BACKGROUND: We previously showed that 3-O-ß-D-glucopyranosyl-(3R)-hydroxybutanolide (kinsenoside), a major compound of Anoectochilus formosanus, increased lipolysis through an AMP-activated protein kinase (AMPK)-dependent pathway. PURPOSE: To extend our previous finding, we investigated the in vivo and in vitro effects of kinsenoside on lipolysis and the involvement of cyclic AMP (cAMP)-dependent protein kinase A (PKA) and AMPK in kinsenoside-mediated lipolysis. STUDY DESIGN/METHODS: Mice were fed a high-fat diet for six weeks to induce lipid deposition and then treated with 50 and 100  mg/kg kinsenoside for two weeks. The coordination of PKA and AMPK activation in lipolysis in C3H10T1/2 adipocytes was evaluated in vitro by using PKA and AMPK's corresponding inhibitors, oil-red O staining, a glycerol production assay, and Western blot analysis. RESULTS: Kinsenoside reduced body weight, fat pad mass, and hepatic lipid accumulation in obese mice, and concurrently increased the induction and activation of hormone-sensitive lipase (HSL), perilipin, adipose triglyceride lipase (ATGL), and carnitine palmitoyltransferase I (CPT1).
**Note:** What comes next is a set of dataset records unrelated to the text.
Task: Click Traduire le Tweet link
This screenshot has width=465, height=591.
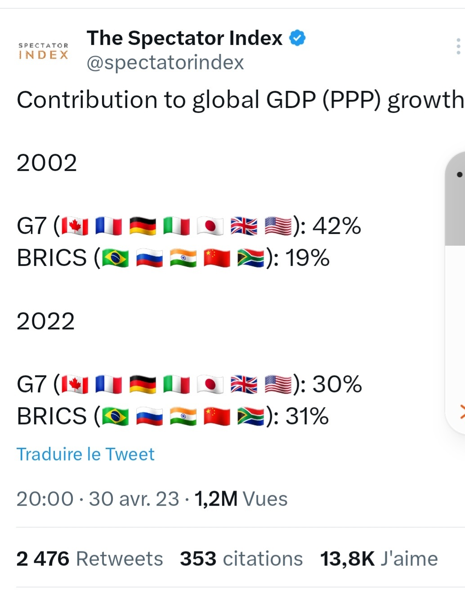Action: [85, 454]
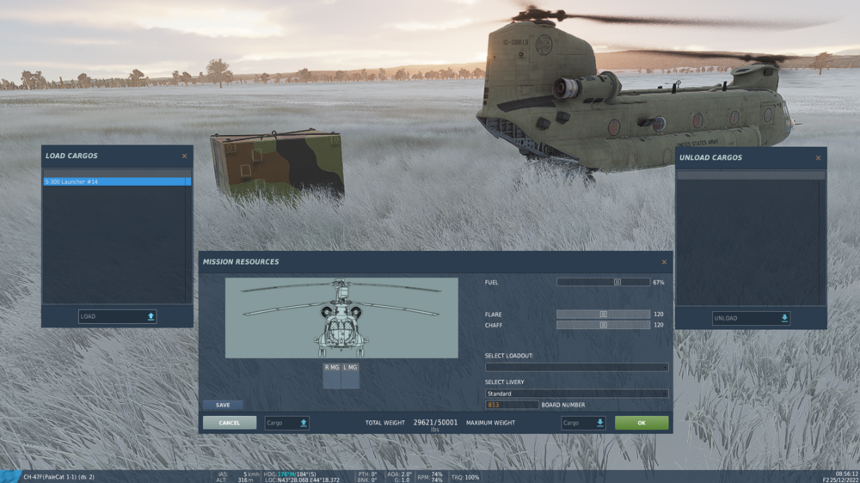Click the CHAFF quantity slider handle

point(604,325)
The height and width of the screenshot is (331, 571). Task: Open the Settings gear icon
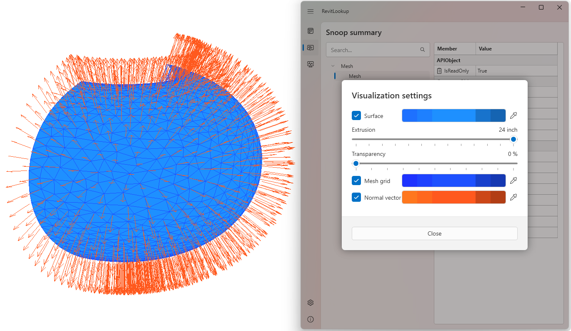pos(311,303)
Kinsenoside concentration-dependently increased PKA activation by increasing the phosphorylation of Ser/Thr-PKA substrates in vitro. These increases were accompanied by a reduction in fat accumulation. Using H89 and Rp-8-Br-cAMPs to inhibit PKA reduced the release of glycerol but did not alter the activation of peroxisome proliferator-activated receptor alpha or the expression of CPT1 or ATGL. By contrast, compound C, an AMPK inhibitor, inhibited CPT1 and ATGL expression in kinsenoside-treated C3H10T1/2 adipocytes. In addition, H89 caused the reactivation of AMPK downstream targets by increasing the levels of the active form of pAMPK-Thr172, suggesting that PKA negatively modulates AMPK activity. CONCLUSION: Kinsenoside increased HSL activation through PKA-mediated phosphorylation at Ser660/563 and concomitantly increased perilipin activation in lipolysis. These lipolytic effects of kinsenoside were validated using 6-Bnz-cAMPs, a PKA agonist. In this study, we demonstrated that in addition to AMPK, PKA also plays a crucial role in kinsenoside-mediated lipolysis.